In der vergangenen Saison spielte er sowohl für Herisau als auch mit einer B-Lizenz für die Davoser Mini-Top-Mannschaft. Ramon (Jahrgang 1999) wurde auf diese Saison hin in die Fördergruppe des HCD aufgenommen; er bestand die Aufnahmeprüfung für das Sportgymnasium Davos. Seit drei Wochen besucht er dort den Unterricht. Er ist einer von 30 neuen Absolventen. «Küken» werde er genannt. «Die Mehrheit der Hockeyspieler stösst erst im Novizenalter dazu», sagt Vater Niklaus.

Ein Jahr verlängert
Andere «Sportgymnasiasten» haben einen vierfachen Wechsel zu verarbeiten (Mannschaft, Umfeld, Schule, Wohnen). Bei Ramon war der Einstieg in diesem Sommer leichter, weil er in Verein und Ort schon viele Leute kannte. Zum Konzept des Sportgymnasiums (Richtung Wirtschaft und Recht) gehört, dass die Zeit bis zur Matura um ein Jahr verlängert ist. Damit wird den Trainings Rechnung getragen – und «den Absenzen am Montagvormittag, wenn er spät von einem Spiel zurückkehrt», wie der Vater erklärt.

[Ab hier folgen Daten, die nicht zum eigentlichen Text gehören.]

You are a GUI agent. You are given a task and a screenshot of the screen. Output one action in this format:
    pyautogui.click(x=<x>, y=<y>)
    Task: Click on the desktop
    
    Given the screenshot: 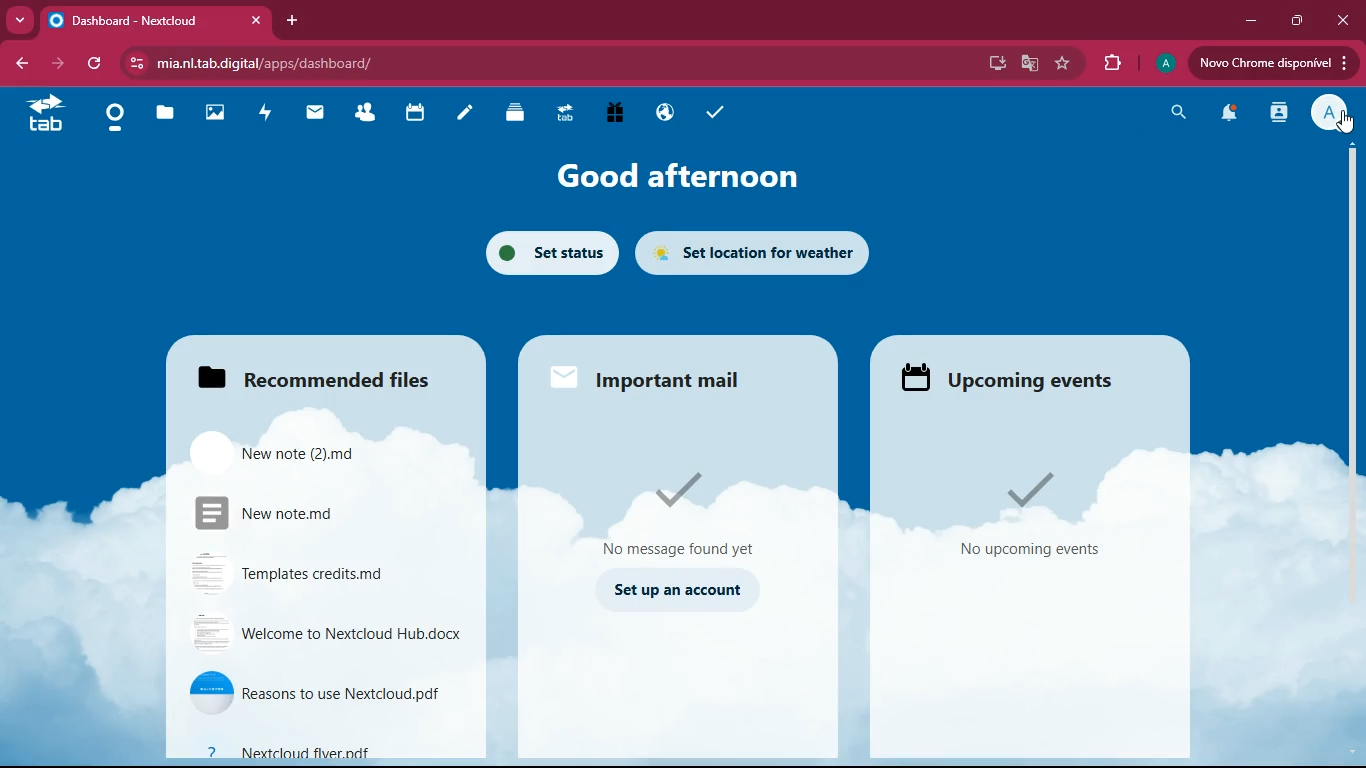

Der berühmteste unter den Eishockeyspielern am Sportgymnasium war mit Jonas Hiller ebenfalls ein Ausserrhoder; mehr Absolventen gehören den Sparten Ski alpin und nordisch an.

«Jetzt gilt es»
Je vier Eistrainings pro Woche stehen mit dem Club und mit der Fördergruppe auf dem Programm, zudem mehrere Trockentrainings. Mehr als der Durchschnitt zu leisten, ist Ramon Tanner gewohnt. Zuletzt gehörte er der Sportschule Appenzellerland an; die erste und zweite Sekundarklasse besuchte er in Herisau, wo die Sekundarschule einer der Partner der Sportschule ist. Im Appenzeller Hinterland hält er sich praktisch nie mehr auf. Ein- bis zweimal pro Woche sieht er an Spielen die Eltern; dabei wird die Wäsche getauscht. «Nein, Heimweh habe ich nicht», sagt Ramon. «Speziell war es, nachdem ich die Aufnahmeprüfung bestanden hatte. Da wusste ich: Jetzt gilt es.» Nun freue er sich. Er sei zuversichtlich, am Gymnasium wie auf dem Eis Erfolg zu haben. Die Ziele: mit dem Team Erfolg haben, sich in der U15-Nationalmannschaft einen Platz sichern – und einmal in der NLA spielen.

Zwei Russen
In einem Tribünentrakt der Vaillant-Arena haben die Minis des HCD eine permanente Garderobe eingerichtet. Professionell sei die Betreuung, sagt Niklaus Tanner. Was aber nicht heisst, dass die Ämtli, die von Eltern zu leisten sind, wegfallen. Nächstes Mal sei er beim Kuchenbuffet eingeteilt, erzählt Ramons Vater am Testspiel gegen Dübendorf. Und die Bedienung des einen Strafbank-Türchens obliegt an diesem Tag mit Stefan Allenspach auch einem Herisauer (siehe Kasten). Die Meisterschaft beginnt am kommenden Wochenende. Als Center ist Ramon Tanner bei gegnerischem Puckbesitz dritter Verteidiger. Gegen Dübendorf ist die Nummer 7 auch offensiv aktiv und gehört zu den Torschützen. «Du könntest jedes Mal kommen, wenn er dann trifft», meint Ivankovic zum Fotografen aus Herisau. Nach dem Spiel nickt der Trainer dem Vater zu. «Er ist <zwäg>, läuft schon gut.» Der auffälligste Spieler trägt die Nummer 14. «Schade, dass der wohl bald nicht mehr zur Verfügung steht», sagt Ivankovic. Es handelt sich um Timofey Zagorodnikov. Er ist Russe. Auch in der Abwehr spielt einer. «Am Anfang haben wir uns in Englisch unterhalten. Jetzt sprechen sie ein paar Wörter Deutsch», erzählt Ramon. Für eine Aufnahme ins Sportgymnasium dürften die Kenntnisse kaum ausreichen. Beliebig lässt sich das Davoser Einzugsgebiet nicht ausweiten.